Shear behavior of basalt FRC beams reinforced with basalt FRP bars and glass FRP stirrups: Experimental and analytical investigations

This study investigated the shear behavior of basalt fiber reinforced concrete (BFRC) beams reinforced with basalt (B) and glass (G) fiber-reinforced polymers (FRP) bars and stirrups, respectively. Fourteen beams were tested under four-point loading up to failure. The investigated parameters were the volume fractions (Vf) of basalt macro-fibers (BMF), the reinforcement ratio, the shear-span-to-depth ratio, and the stirrup spacing. An enhancement in shear capacities of the tested beams was observed with the increase of the Vf of the added BMF from 0 to 1.5%. The shear capacities of the tested beams were also improved as their reinforcement ratios increased.
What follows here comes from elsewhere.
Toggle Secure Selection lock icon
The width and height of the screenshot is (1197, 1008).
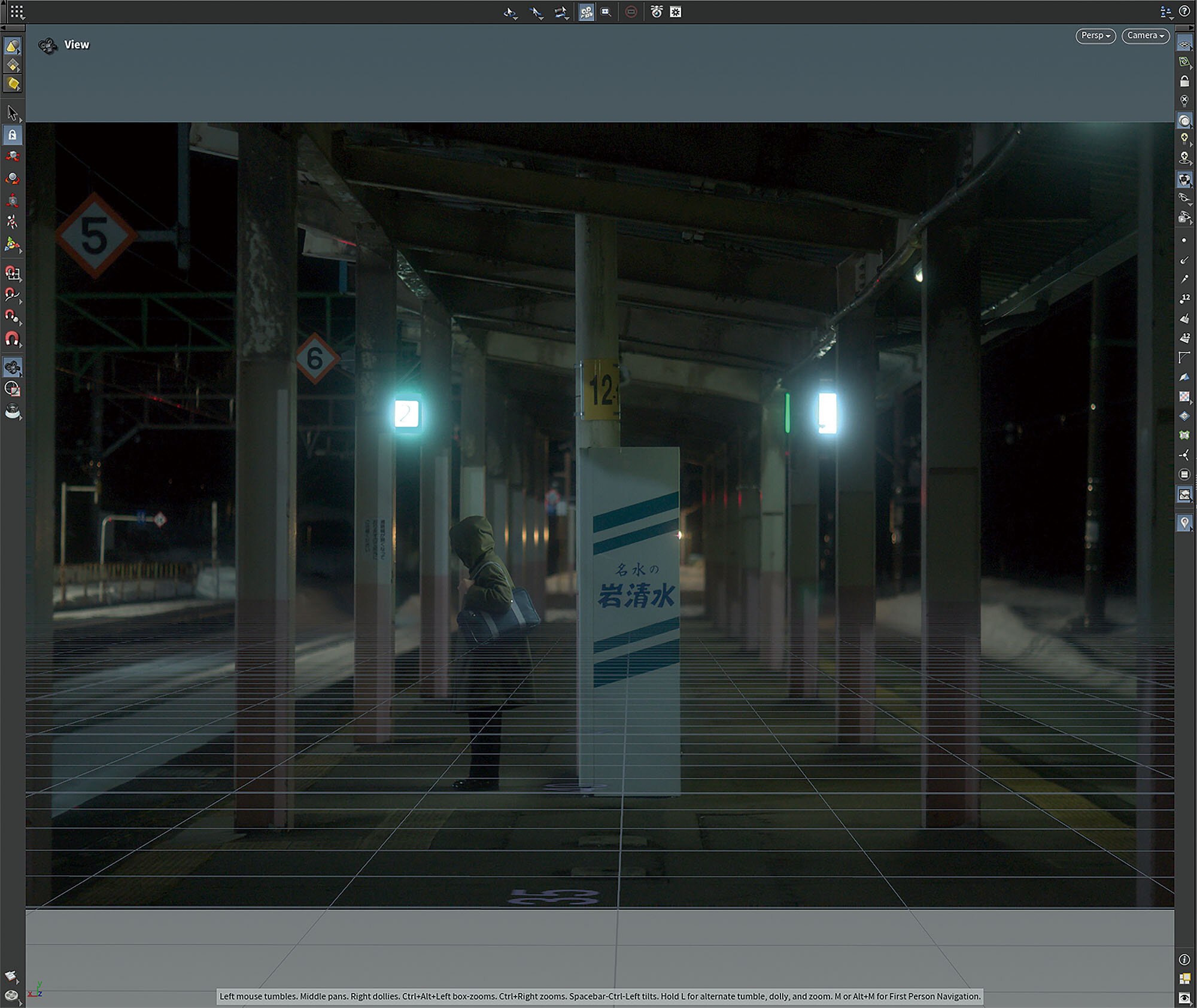[x=12, y=135]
On the other hand, there was a significant reduction in the ultimate strengths and stiffnesses of beams with GFRP stirrups compared to their counterpart beams with steel stirrups. The experimental capacities of the tested beams and experimental results of 178 FRP-RC beams available in the literature were compared to those predicted by existing models and code equations. A good correlation between the predicted and experimental results was obtained using the equations of CAN/CSA-S806-12. A proposed modified shear equation incorporating CAN/CSA-S806-12 provisions and a model suggested by Al-Ta'an and Al-Feel predicted the shear design capacities of BFRP-BFRC reinforced concrete beams with reasonable accuracy.

Automated summary

The study found that the shear capacity of the beams increased with the addition of basalt macro-fibers and higher reinforcement ratios. Beams reinforced with GFRP stirrups showed significant reductions in ultimate strengths and stiffnesses compared to those with steel stirrups. The predicted shear design capacities of BFRP-BFRC reinforced concrete beams using existing models and code equations showed good correlation with experimental results.